--- Text segment ---

::::::::::

In line with these criteria, the US has already signed the North American Free Trade Agreement (NAFTA) with Canada and Mexico, and established free trade areas with Singapore, Australia and other countries. The US has also signed FTAs with other countries such as Israel, Jordan and Morocco for diplomatic reasons. The next wave of countries or regions the US will consider for evaluation include the Free Trade Area of the Americas (FTAA) with Latin America, an agreement with the Association of South East Asian Nations (ASEAN) as a whole or part of ASEAN, for example Thailand, (though not including the Philippines as it does not support the US' WTO agriculture position), South Korea, and then Taiwan.
In fact, according to the evaluation report of the Institute for International Economics, an independent US think tank, Taiwan basically meets the US' FTA selection criteria since not only is it relaxing domestic regulations to allow foreigners to invest directly in the telecommunications industry, but it has also engaged in the liberalization of specific areas such as finance and insurance, surpassing international standards.

::::::::::

--- Study questions ---
**1)** According to the passage on US free trade agreements, why is the Philippines not included in a possible US agreement with part of ASEAN?
**2)** Give the stretch from "In line with" through "and then Taiwan." of the passage on US free trade agreements again, substituting "Oman" for "Morocco".

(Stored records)
::::::::::

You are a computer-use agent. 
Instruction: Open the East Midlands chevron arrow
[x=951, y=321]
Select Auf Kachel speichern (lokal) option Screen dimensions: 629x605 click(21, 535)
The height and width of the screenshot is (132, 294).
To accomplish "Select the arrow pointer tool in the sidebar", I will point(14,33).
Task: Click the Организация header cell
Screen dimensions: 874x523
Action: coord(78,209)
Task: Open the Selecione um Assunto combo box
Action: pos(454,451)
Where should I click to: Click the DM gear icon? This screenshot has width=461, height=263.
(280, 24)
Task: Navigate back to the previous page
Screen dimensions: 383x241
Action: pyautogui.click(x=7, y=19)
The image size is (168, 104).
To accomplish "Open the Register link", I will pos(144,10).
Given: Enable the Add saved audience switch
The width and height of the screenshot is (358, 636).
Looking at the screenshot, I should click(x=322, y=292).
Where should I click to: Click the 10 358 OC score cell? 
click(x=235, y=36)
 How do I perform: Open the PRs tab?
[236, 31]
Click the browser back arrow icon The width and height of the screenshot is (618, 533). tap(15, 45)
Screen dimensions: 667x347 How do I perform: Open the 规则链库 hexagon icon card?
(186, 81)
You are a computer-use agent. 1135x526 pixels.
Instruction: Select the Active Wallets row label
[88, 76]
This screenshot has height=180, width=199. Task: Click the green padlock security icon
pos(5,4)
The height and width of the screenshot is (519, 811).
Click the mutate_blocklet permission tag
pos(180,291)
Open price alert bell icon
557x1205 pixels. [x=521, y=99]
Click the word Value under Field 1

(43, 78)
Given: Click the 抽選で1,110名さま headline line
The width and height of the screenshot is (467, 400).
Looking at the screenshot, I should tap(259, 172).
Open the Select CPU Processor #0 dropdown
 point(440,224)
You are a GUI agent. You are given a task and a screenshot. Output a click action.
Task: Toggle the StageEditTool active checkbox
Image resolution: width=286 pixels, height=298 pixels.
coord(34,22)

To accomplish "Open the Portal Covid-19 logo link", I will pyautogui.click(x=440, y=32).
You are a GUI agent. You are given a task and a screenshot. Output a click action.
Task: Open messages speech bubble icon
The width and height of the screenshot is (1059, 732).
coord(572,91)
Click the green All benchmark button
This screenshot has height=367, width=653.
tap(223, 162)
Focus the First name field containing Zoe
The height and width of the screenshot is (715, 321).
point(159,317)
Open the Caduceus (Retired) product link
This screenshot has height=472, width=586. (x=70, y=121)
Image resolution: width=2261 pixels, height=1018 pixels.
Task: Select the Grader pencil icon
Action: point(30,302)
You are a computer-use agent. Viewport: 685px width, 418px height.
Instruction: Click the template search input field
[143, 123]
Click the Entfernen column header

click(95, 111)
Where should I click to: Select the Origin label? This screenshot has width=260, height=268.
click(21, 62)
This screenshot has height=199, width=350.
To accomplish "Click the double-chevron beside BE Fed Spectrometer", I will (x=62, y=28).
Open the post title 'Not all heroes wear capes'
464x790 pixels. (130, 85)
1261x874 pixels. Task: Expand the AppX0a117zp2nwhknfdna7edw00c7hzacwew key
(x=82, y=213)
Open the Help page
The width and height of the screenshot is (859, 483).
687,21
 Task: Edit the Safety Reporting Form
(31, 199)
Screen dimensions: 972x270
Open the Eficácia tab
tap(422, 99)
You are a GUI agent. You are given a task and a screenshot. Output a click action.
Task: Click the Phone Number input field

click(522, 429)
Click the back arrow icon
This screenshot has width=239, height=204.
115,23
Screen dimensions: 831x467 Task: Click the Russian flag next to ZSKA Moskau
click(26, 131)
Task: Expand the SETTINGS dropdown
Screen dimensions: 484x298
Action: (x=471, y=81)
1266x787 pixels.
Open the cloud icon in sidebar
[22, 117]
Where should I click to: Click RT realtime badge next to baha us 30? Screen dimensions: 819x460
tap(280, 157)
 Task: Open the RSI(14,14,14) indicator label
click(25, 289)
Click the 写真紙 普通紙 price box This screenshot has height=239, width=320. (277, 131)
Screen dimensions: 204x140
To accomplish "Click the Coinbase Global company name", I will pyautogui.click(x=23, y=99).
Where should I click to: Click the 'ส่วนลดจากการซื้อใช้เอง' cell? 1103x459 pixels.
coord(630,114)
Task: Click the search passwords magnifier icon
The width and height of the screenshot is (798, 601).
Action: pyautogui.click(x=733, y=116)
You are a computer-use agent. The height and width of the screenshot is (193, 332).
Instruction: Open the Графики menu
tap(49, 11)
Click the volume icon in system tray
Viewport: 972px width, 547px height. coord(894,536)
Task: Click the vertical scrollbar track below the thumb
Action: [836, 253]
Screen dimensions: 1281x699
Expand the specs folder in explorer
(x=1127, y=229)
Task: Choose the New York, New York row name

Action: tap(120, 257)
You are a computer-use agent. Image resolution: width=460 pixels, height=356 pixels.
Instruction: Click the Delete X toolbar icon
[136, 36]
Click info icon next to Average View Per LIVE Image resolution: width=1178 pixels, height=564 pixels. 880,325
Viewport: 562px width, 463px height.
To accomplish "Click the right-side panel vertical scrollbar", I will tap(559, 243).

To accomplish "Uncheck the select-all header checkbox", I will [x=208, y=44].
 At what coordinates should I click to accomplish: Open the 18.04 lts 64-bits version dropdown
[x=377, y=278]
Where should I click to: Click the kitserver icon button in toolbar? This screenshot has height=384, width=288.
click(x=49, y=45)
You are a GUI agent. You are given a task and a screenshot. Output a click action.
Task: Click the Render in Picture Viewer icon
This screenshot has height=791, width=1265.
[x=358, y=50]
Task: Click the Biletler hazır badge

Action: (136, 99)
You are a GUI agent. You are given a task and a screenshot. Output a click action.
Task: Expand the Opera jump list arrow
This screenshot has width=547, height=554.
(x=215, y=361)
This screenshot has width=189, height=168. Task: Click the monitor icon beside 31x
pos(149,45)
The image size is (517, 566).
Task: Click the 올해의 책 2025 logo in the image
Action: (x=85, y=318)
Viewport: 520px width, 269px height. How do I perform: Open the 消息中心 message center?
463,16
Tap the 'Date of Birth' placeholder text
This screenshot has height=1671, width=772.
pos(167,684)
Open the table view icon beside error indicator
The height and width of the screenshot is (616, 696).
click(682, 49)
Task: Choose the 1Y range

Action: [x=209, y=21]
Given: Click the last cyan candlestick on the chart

::::::::::

--- Answer list ---
**1)** It does not support the US' WTO agriculture position.

**2)**
In line with these criteria, the US has already signed the North American Free Trade Agreement (NAFTA) with Canada and Mexico, and established free trade areas with Singapore, Australia and other countries. The US has also signed FTAs with other countries such as Israel, Jordan and Oman for diplomatic reasons. The next wave of countries or regions the US will consider for evaluation include the Free Trade Area of the Americas (FTAA) with Latin America, an agreement with the Association of South East Asian Nations (ASEAN) as a whole or part of ASEAN, for example Thailand, (though not including the Philippines as it does not support the US' WTO agriculture position), South Korea, and then Taiwan.